_Saved data entries:_
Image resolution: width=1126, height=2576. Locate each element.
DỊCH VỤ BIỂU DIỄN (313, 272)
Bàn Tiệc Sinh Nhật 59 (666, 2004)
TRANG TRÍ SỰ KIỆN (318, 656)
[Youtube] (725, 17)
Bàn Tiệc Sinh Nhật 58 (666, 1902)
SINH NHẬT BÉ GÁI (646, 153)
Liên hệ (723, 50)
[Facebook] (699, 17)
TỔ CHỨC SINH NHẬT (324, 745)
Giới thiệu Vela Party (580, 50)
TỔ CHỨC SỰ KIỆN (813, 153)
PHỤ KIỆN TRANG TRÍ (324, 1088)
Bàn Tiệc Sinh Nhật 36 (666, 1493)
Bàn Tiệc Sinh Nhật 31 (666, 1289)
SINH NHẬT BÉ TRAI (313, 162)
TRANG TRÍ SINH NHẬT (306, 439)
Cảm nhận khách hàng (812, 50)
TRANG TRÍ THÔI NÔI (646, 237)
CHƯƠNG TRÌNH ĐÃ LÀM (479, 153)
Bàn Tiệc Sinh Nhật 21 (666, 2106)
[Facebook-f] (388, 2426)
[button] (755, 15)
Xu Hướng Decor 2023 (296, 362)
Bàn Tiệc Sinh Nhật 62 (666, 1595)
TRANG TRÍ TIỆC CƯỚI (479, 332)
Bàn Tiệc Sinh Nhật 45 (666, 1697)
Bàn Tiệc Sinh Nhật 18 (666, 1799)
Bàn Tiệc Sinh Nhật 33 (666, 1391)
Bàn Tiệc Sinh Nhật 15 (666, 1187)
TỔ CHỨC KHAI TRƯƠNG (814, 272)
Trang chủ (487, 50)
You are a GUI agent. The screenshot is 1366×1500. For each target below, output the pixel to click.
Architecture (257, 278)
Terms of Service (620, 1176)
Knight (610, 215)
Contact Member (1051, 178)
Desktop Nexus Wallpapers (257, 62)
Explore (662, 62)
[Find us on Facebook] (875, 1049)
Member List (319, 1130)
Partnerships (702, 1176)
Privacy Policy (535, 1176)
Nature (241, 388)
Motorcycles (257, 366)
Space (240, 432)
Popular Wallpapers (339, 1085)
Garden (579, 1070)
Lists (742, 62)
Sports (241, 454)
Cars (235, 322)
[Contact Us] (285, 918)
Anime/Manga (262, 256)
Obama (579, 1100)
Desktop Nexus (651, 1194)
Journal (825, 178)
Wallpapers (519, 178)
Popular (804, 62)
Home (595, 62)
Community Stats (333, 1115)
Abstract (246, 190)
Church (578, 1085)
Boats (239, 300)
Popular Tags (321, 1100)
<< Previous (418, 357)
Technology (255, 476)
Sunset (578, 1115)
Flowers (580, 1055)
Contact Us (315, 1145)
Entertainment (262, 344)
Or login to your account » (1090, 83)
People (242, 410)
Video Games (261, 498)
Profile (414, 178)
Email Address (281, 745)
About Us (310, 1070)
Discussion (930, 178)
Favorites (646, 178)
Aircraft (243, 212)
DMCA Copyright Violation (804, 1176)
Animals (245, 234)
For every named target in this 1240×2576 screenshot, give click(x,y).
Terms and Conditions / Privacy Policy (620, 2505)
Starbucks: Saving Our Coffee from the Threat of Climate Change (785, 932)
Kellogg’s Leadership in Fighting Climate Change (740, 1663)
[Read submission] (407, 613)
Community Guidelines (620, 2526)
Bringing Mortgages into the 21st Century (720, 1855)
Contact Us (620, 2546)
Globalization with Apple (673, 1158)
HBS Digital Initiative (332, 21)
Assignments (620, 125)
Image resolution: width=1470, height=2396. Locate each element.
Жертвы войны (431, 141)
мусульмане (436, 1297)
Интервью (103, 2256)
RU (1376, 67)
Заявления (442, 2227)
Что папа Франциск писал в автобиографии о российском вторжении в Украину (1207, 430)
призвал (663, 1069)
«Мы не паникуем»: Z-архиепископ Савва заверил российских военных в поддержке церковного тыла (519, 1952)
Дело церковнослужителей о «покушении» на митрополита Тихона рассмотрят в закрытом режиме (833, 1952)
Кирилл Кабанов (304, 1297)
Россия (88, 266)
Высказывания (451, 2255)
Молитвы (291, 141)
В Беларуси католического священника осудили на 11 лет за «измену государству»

_Exercise goal:_ Every line of the data above should be reproduced word for word.

_Expected answer:_
Image resolution: width=1126, height=2576. Locate each element.
DỊCH VỤ BIỂU DIỄN (313, 272)
Bàn Tiệc Sinh Nhật 59 (666, 2004)
TRANG TRÍ SỰ KIỆN (318, 656)
[Youtube] (725, 17)
Bàn Tiệc Sinh Nhật 58 (666, 1902)
SINH NHẬT BÉ GÁI (646, 153)
Liên hệ (723, 50)
[Facebook] (699, 17)
TỔ CHỨC SINH NHẬT (324, 745)
Giới thiệu Vela Party (580, 50)
TỔ CHỨC SỰ KIỆN (813, 153)
PHỤ KIỆN TRANG TRÍ (324, 1088)
Bàn Tiệc Sinh Nhật 36 (666, 1493)
Bàn Tiệc Sinh Nhật 31 (666, 1289)
SINH NHẬT BÉ TRAI (313, 162)
TRANG TRÍ SINH NHẬT (306, 439)
Cảm nhận khách hàng (812, 50)
TRANG TRÍ THÔI NÔI (646, 237)
CHƯƠNG TRÌNH ĐÃ LÀM (479, 153)
Bàn Tiệc Sinh Nhật 21 (666, 2106)
[Facebook-f] (388, 2426)
[button] (755, 15)
Xu Hướng Decor 2023 (296, 362)
Bàn Tiệc Sinh Nhật 62 (666, 1595)
TRANG TRÍ TIỆC CƯỚI (479, 332)
Bàn Tiệc Sinh Nhật 45 (666, 1697)
Bàn Tiệc Sinh Nhật 18 (666, 1799)
Bàn Tiệc Sinh Nhật 33 (666, 1391)
Bàn Tiệc Sinh Nhật 15 (666, 1187)
TỔ CHỨC KHAI TRƯƠNG (814, 272)
Trang chủ (487, 50)
You are a GUI agent. The screenshot is 1366×1500. For each target below, output the pixel to click.
Architecture (257, 278)
Terms of Service (620, 1176)
Knight (610, 215)
Contact Member (1051, 178)
Desktop Nexus Wallpapers (257, 62)
Explore (662, 62)
[Find us on Facebook] (875, 1049)
Member List (319, 1130)
Partnerships (702, 1176)
Privacy Policy (535, 1176)
Nature (241, 388)
Motorcycles (257, 366)
Space (240, 432)
Popular Wallpapers (339, 1085)
Garden (579, 1070)
Lists (742, 62)
Sports (241, 454)
Cars (235, 322)
[Contact Us] (285, 918)
Anime/Manga (262, 256)
Obama (579, 1100)
Desktop Nexus (651, 1194)
Journal (825, 178)
Wallpapers (519, 178)
Popular (804, 62)
Home (595, 62)
Community Stats (333, 1115)
Abstract (246, 190)
Church (578, 1085)
Boats (239, 300)
Popular Tags (321, 1100)
<< Previous (418, 357)
Technology (255, 476)
Sunset (578, 1115)
Flowers (580, 1055)
Contact Us (315, 1145)
Entertainment (262, 344)
Or login to your account » (1090, 83)
People (242, 410)
Video Games (261, 498)
Profile (414, 178)
Email Address (281, 745)
About Us (310, 1070)
Discussion (930, 178)
Favorites (646, 178)
Aircraft (243, 212)
DMCA Copyright Violation (804, 1176)
Animals (245, 234)
For every named target in this 1240×2576 screenshot, give click(x,y).
Terms and Conditions / Privacy Policy (620, 2505)
Starbucks: Saving Our Coffee from the Threat of Climate Change (785, 932)
Kellogg’s Leadership in Fighting Climate Change (740, 1663)
[Read submission] (407, 613)
Community Guidelines (620, 2526)
Bringing Mortgages into the 21st Century (720, 1855)
Contact Us (620, 2546)
Globalization with Apple (673, 1158)
HBS Digital Initiative (332, 21)
Assignments (620, 125)
Image resolution: width=1470, height=2396. Locate each element.
Жертвы войны (431, 141)
мусульмане (436, 1297)
Интервью (103, 2256)
RU (1376, 67)
Заявления (442, 2227)
Что папа Франциск писал в автобиографии о российском вторжении в Украину (1207, 430)
призвал (663, 1069)
«Мы не паникуем»: Z-архиепископ Савва заверил российских военных в поддержке церковного тыла (519, 1952)
Дело церковнослужителей о «покушении» на митрополита Тихона рассмотрят в закрытом режиме (833, 1952)
Кирилл Кабанов (304, 1297)
Россия (88, 266)
Высказывания (451, 2255)
Молитвы (291, 141)
В Беларуси католического священника осудили на 11 лет за «измену государству»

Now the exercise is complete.